◆ **What to work on**: Go through the data below and copy it exactly, skipping every picture.

◆ **The records**:

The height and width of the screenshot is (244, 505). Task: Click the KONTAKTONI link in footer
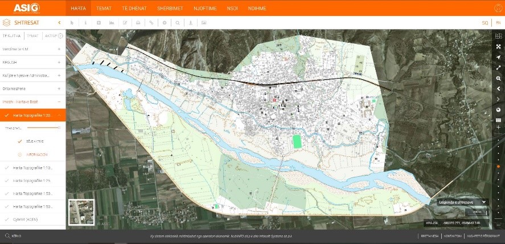point(453,235)
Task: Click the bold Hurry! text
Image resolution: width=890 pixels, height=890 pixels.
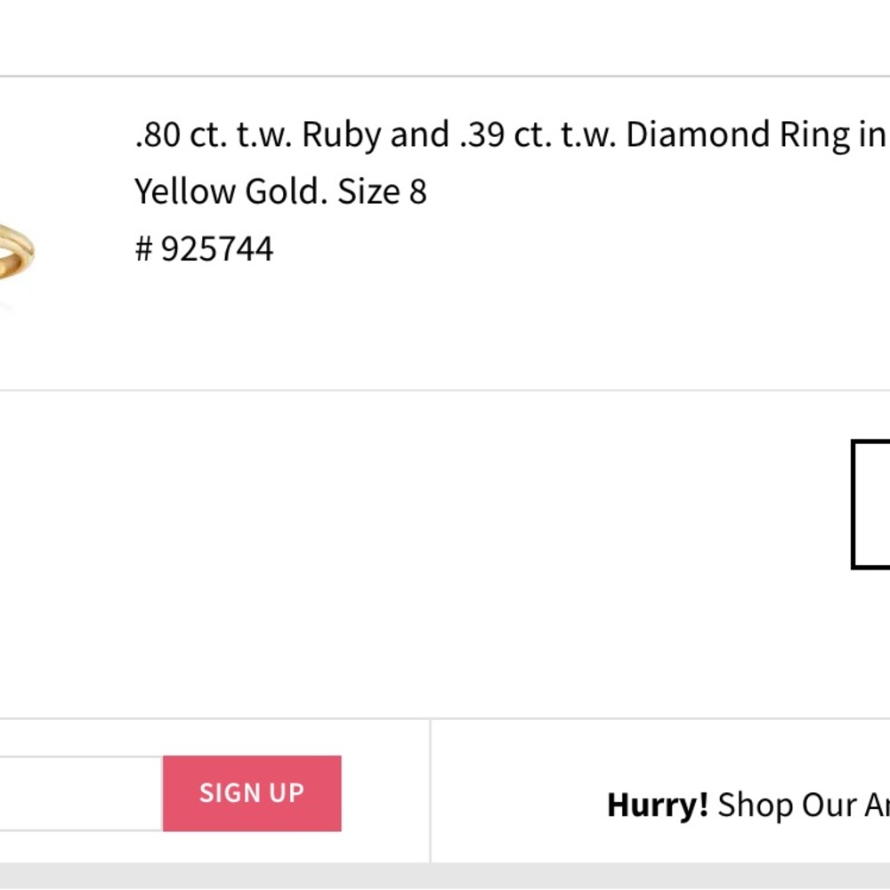Action: pos(656,804)
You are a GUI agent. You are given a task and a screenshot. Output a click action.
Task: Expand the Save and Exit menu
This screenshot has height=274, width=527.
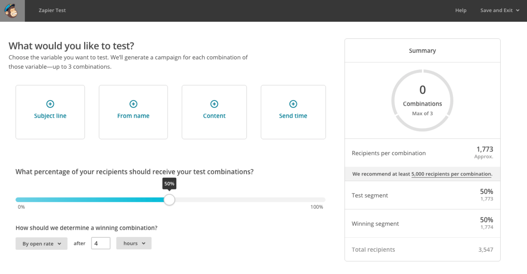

◆ **Written answer**:
The height and width of the screenshot is (244, 505). Task: Click the KONTAKTONI link in footer
point(453,235)
Task: Click the bold Hurry! text
Image resolution: width=890 pixels, height=890 pixels.
Action: pos(656,804)
You are a GUI agent. You are given a task and a screenshot. Output a click action.
Task: Expand the Save and Exit menu
This screenshot has height=274, width=527.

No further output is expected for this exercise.